Reputation: 43
I have problem during developing my project. I've decided to switch to SPM and almost everything is working as expected, but I'm fighting with one thing quite long and I don't know that should I do.
I have couple of packages. One of them is UI package which contains some images, custom implementations of some reusable screens etc, but most important is that it contains some icons that are being used around other packages.
I have second package, which is covering implementation of one of part of my application. In this we can find all screens connected with this functionality, and also it has some storyboards inside (in the future I will rewrite this storyboards to code version). And there I have an problem - since storyboards cannot load images from other bundle during runtime so even if in Xcode I can see that storyboard has an image and this image is from other package, during runtime it is not loading. When I was using Pods for that, I had a little script which was creating reference between Assets folder form UI framework to FunctionalityFramework and after this operation images were loading properly (similar like described there: Storyboard, UIImageView. Load image from bundle)

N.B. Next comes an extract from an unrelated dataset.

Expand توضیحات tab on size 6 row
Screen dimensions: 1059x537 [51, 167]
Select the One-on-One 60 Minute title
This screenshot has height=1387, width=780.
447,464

But how I can achieve that with SPM? I cannot make reference between two packages and their folders. Is there any way to achieve that?
Upvotes: 2
Views: 2357
Reputation: 1589
Swift 5.3 added improvements to SPM to provided resources, so one way to accomplish what you're asking is to have your swift package vend the images and then load those images via the UIViewController
that backs the Storyboard view.
Apple's documentation for bundling resources can be found here.
Here's the highlights:
Make sure that your swift package has resources declared for a target:
targets: [
.target(
name: "MyLibrary",
resources: [
.process("Resources")
// This will process the /Sources/MyLibrary/Resources directory.
]
),
]
When resources are declared, a new Bundle
reference becomes available that references the package resources. The Bundle.module
reference can be used to load and provide the images. In your swift package, you can specify the images available with something like:
#if canImport(UIKit)
import UIKit
public extension UIImage {
static var myImage: UIImage? = UIImage(named: "ImageName", bundle: Bundle.module, compatibleWith: nil)
}
#endif
Now, in your UIViewController
, you should be able to import your package, and assign the image to an @IBOutlet
:
import UIKit
import MyLibrary
class ViewController: UIViewController {
@IBOutlet var imageView: UIImageView!
func viewDidLoad() {
super.viewDidLoad
imageView.image = .myImage
}
}
Another approach is to provide a custom UIImageView
class through your library that will load images from the Bundle.module
. This can be implemented through the Storyboard, but you will loose the ability to see the image in-place. For example, If I declared this class in my swift package:
public class AppIconImageView: UIImageView {
@IBInspectable var imageName: String = "" {
didSet {
image = UIImage(named: imageName, in: Bundle.module, compatibleWith: nil)
}
}
}
I could then use that class in a Storyboard. Provide the name of the image that you want to have displayed via the imageName
runtime property. (You can then unset the 'image' setting in Interface Builder.)
Like I mentioned, the image will not show in the Storyboard (@IBDesignable
in other modules is often tricky), but when run, the package resource should load.